This last Sunday and Saturday, the Pulaski Park Fieldhouse on 1419 W. Blackhawk St. opened it's basketball courts, halls and upper walkways to artists and artistic groups from all over the midwest, creating a gathering of warmth, community, and a stalsl with nice looking handicrafts for Chicagoeans to puruse. This Renegade Craft Fair, hosted earlier on September 17 and 18, was a vibrant event where you could sample, observe, and purchase beautiful works of art, hand-crafted commerical goods, and tasty confections.
Interestingly enough, it was also an occasion where simply by asking, you could learn a lot about the art and techniques used to make the interesting items on display from their passionate and outgoing creators.
Take Ashley Lieber and her moss mosaics. She creates her art by extracting diffierent species of moss, along with bit of ground leaf cover, stones, and animal skulls from the forest floors of various woods and natural preserves throughout the midwest. Her work, in her words, is meant to encourage people to examine themselves, "pay attention to the unique aspects of nature" and to remind a humanity ensounced in cities, towns, and artifical infrastructure that they are not "outside nature, but part of nature."
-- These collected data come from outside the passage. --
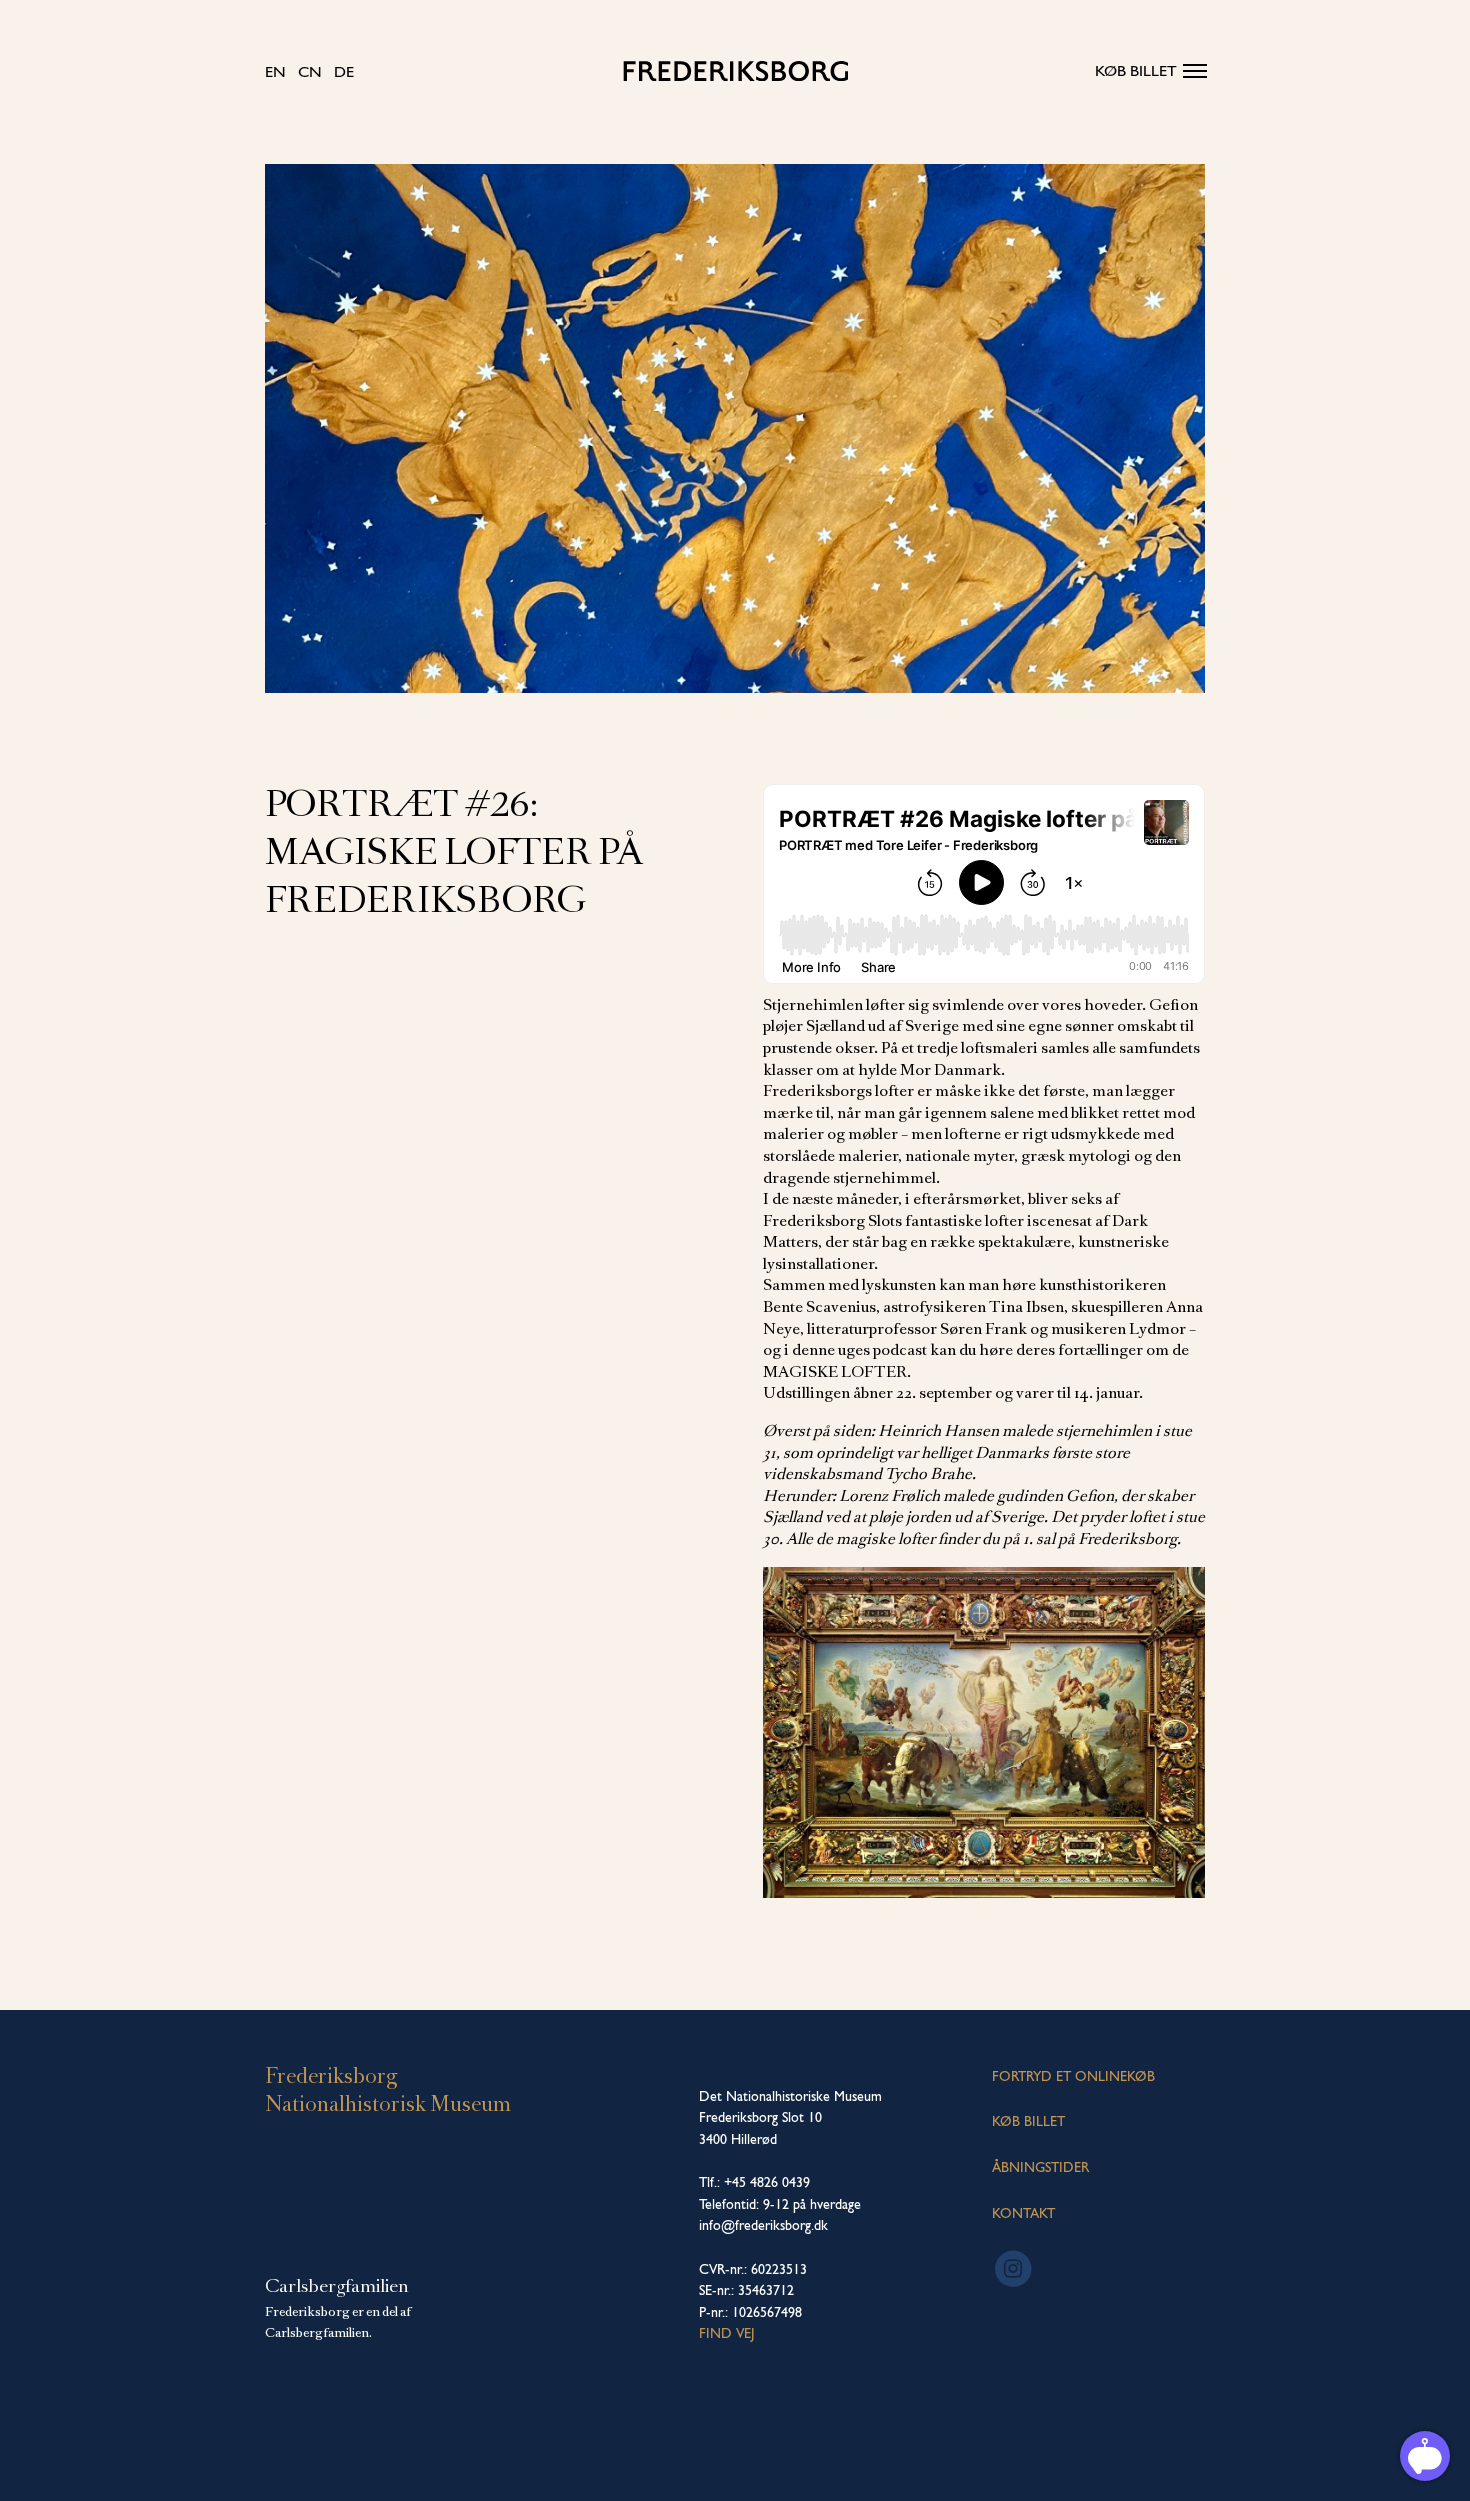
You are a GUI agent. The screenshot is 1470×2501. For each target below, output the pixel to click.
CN (310, 71)
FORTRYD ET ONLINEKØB (1073, 2076)
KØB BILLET (1028, 2121)
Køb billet (1136, 70)
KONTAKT (1023, 2213)
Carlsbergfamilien (337, 2286)
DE (344, 71)
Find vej (727, 2333)
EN (275, 71)
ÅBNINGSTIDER (1040, 2167)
A beautiful array of shadow puppets, black siloheutes of monsters, mermaids, dogs and owls, were made and sold by the Owly Shadow Puppets company. The manufacturers made their puppets by desigining the outlines with CAD software, then cutting them out of black mattboard stock using a laser etcher machine.
Here and there, amidst products made by professional Artisans, was even the opportunity to do some creative work, to make something of your own from scratch and indulge in some artistic DIY activities.
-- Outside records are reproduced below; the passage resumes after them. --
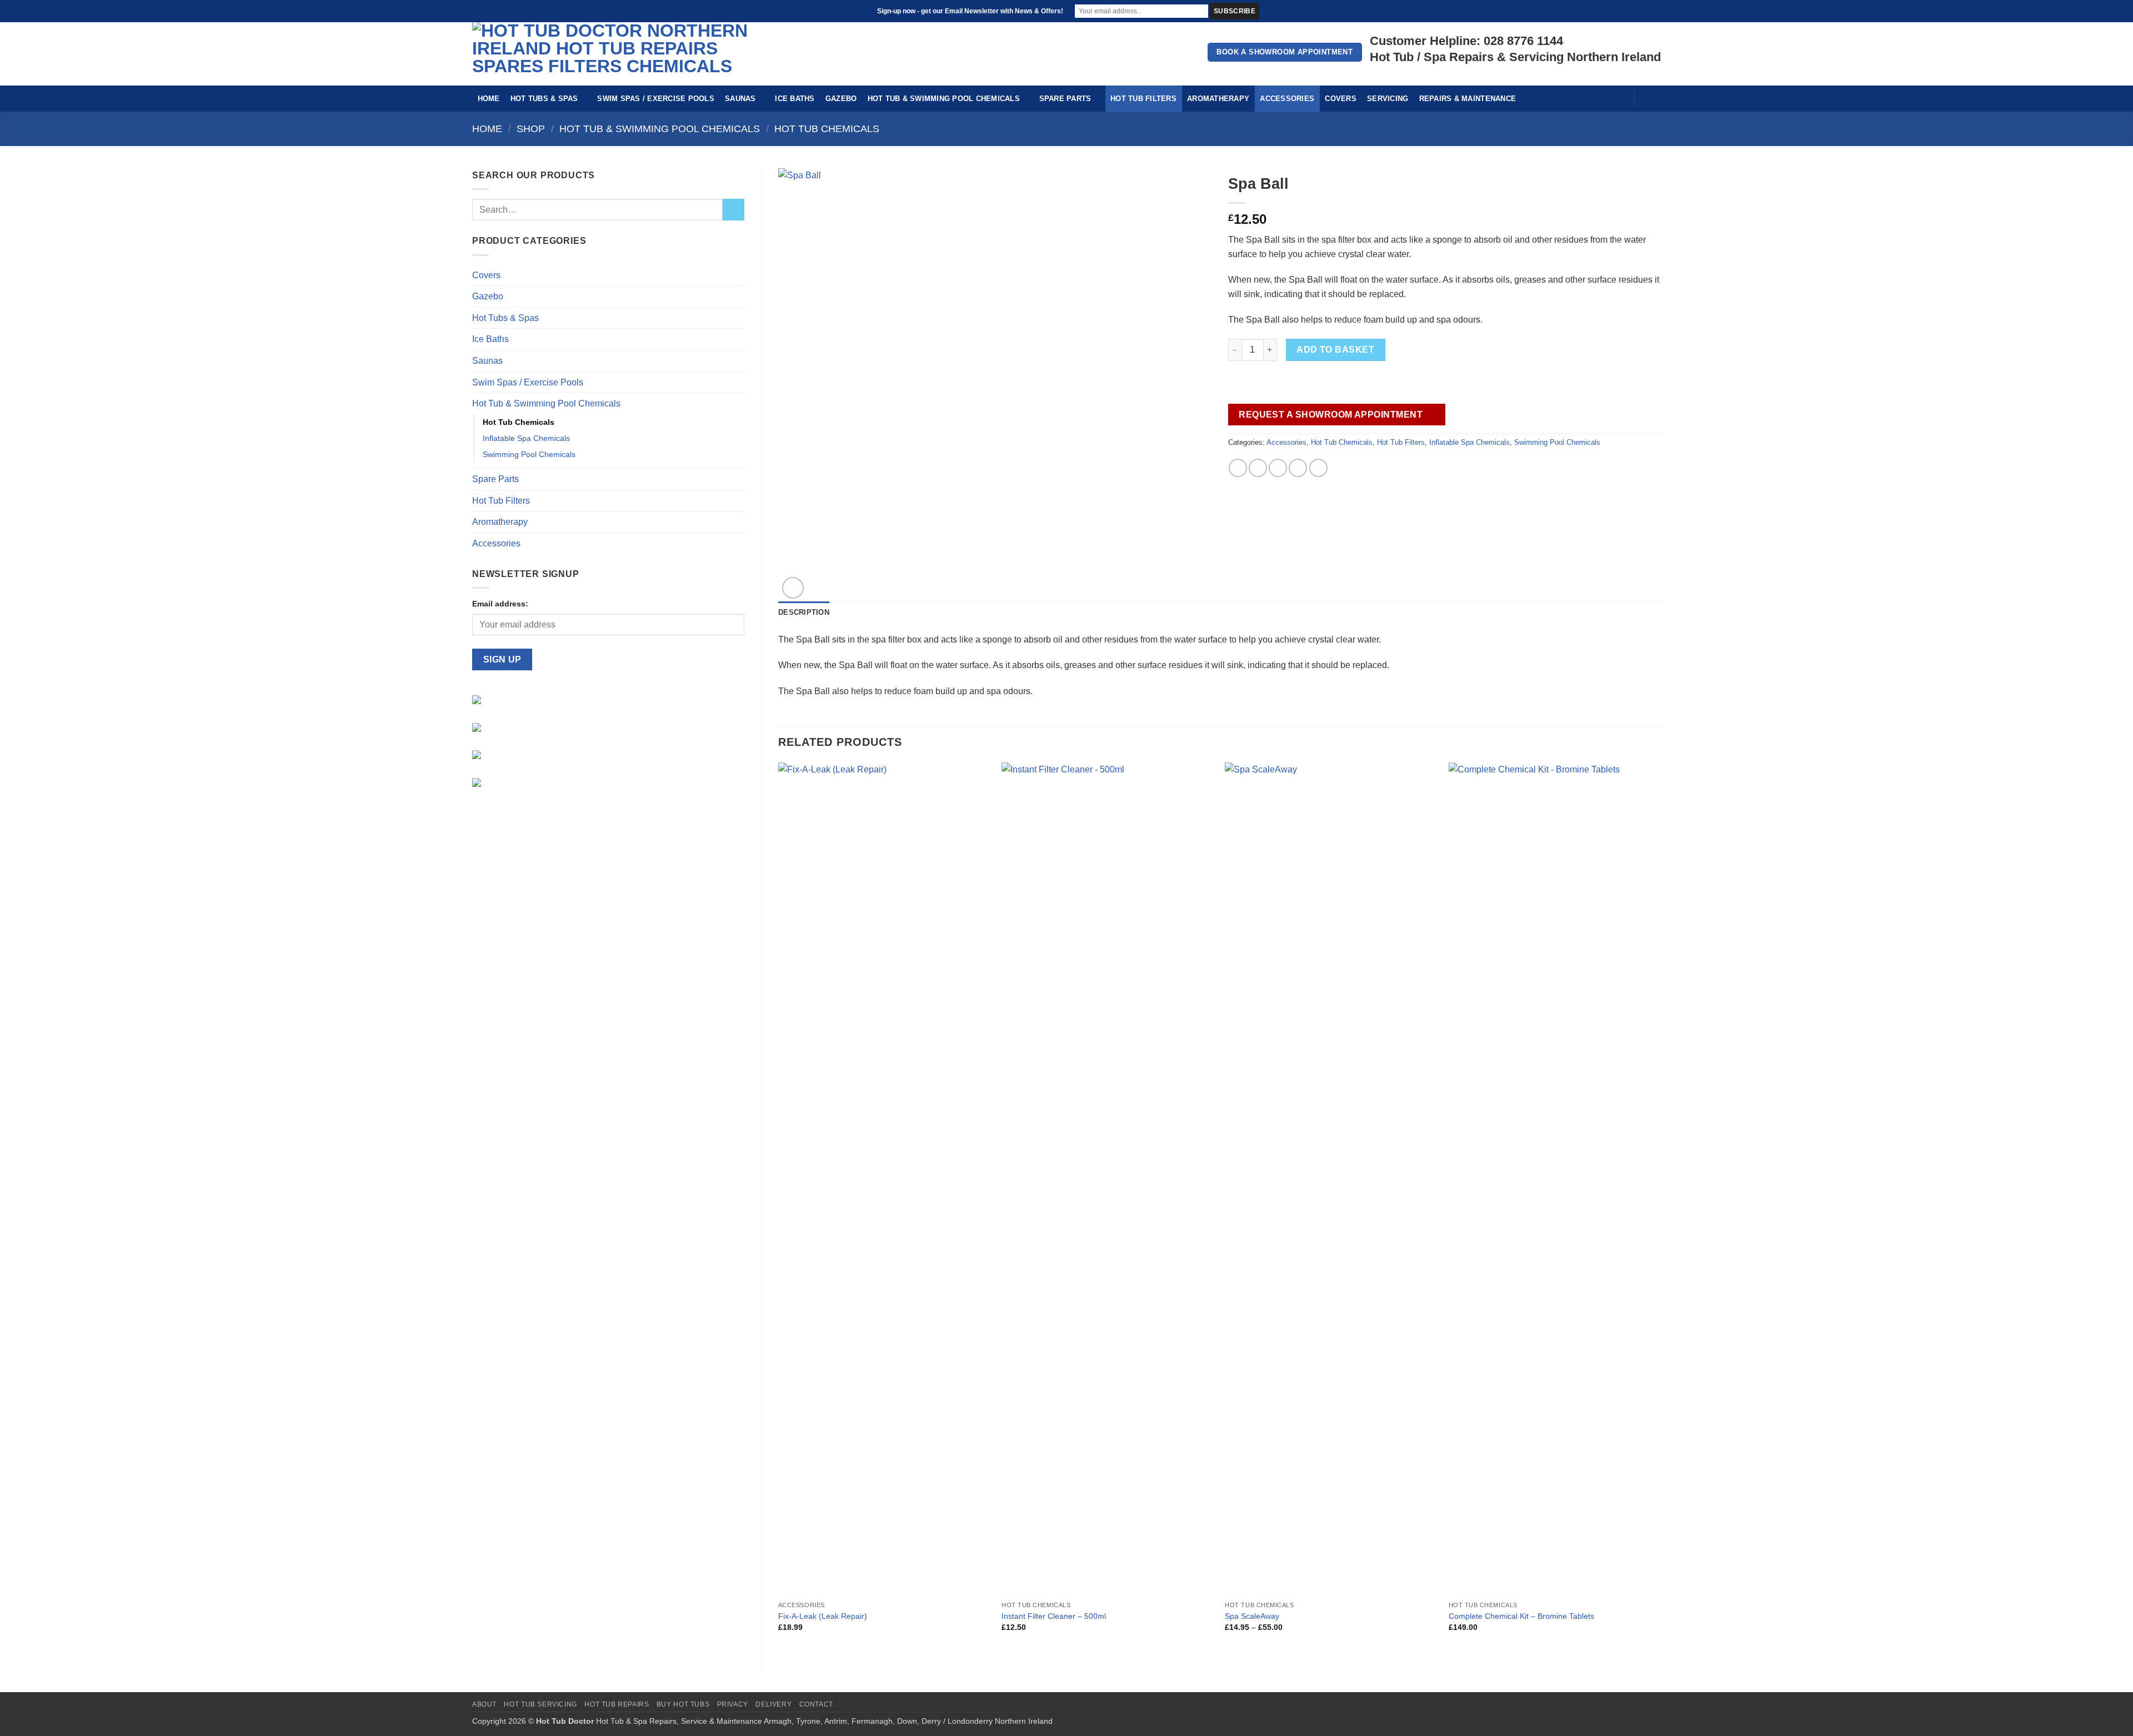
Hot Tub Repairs (616, 1704)
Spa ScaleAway (1252, 1616)
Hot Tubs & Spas (544, 98)
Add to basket (1335, 349)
The Rebuilding Exchange, an organisation that recycles and retrieve building materials for people to use in household projects, hosted two table workshops, one where people used recycled paper and decorations to make personalized holiday greeting cards, and another where you used wood schop fragments and a hot glue gun to created art displays and ornaments. An urban mapmaking company called Cartograpfika had a suggestion nook where laypeople could submit ideas and sketches of their own maps and locations.
The Magnolia Photo Booth Company set up a free booth with props, hats, and wigs, for people who wanted to take goofy photographs: it's sign is done up in an 'old-timey' style, with victorian fonts, disembodied hands pointing at things, and firm injunctions for 'Gentleman' to 'please comb your hair and Moustache'.
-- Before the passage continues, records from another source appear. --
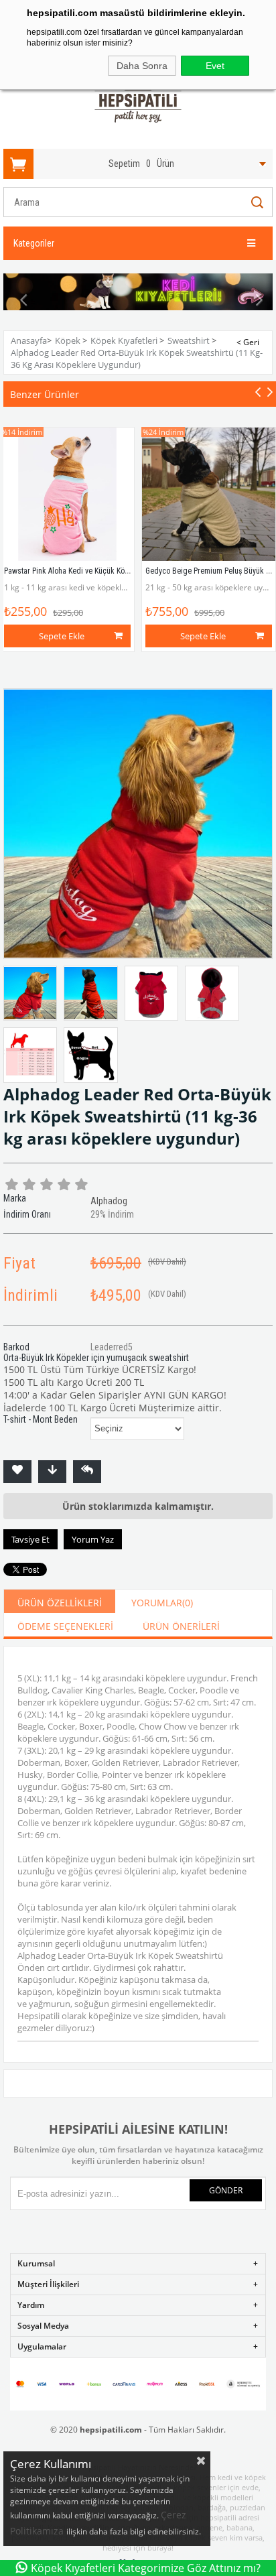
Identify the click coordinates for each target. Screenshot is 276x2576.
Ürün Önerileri (181, 1626)
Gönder (226, 2190)
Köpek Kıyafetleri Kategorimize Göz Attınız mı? (146, 2568)
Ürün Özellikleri (59, 1602)
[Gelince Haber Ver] (87, 1471)
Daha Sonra (142, 65)
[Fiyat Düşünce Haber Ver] (52, 1471)
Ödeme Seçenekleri (65, 1626)
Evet (215, 65)
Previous (23, 300)
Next (253, 300)
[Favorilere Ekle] (17, 1471)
Places like these, events like these, are not only markets for people looking to buy handmade commodities, but also ways for people to learn about new viewpoints, cultures, and attitudes towards art and creative expression. The artists there, many young, many driven, many with products they conceived and built themselves after having a 'great idea', are entrepeneurs trying to become more well known, more successful, trying to reach out to people to offer their ideas as a match for people's needs and interests.
As self-made people, you could say that all these artisans and crasftpeople are living examples of DIY.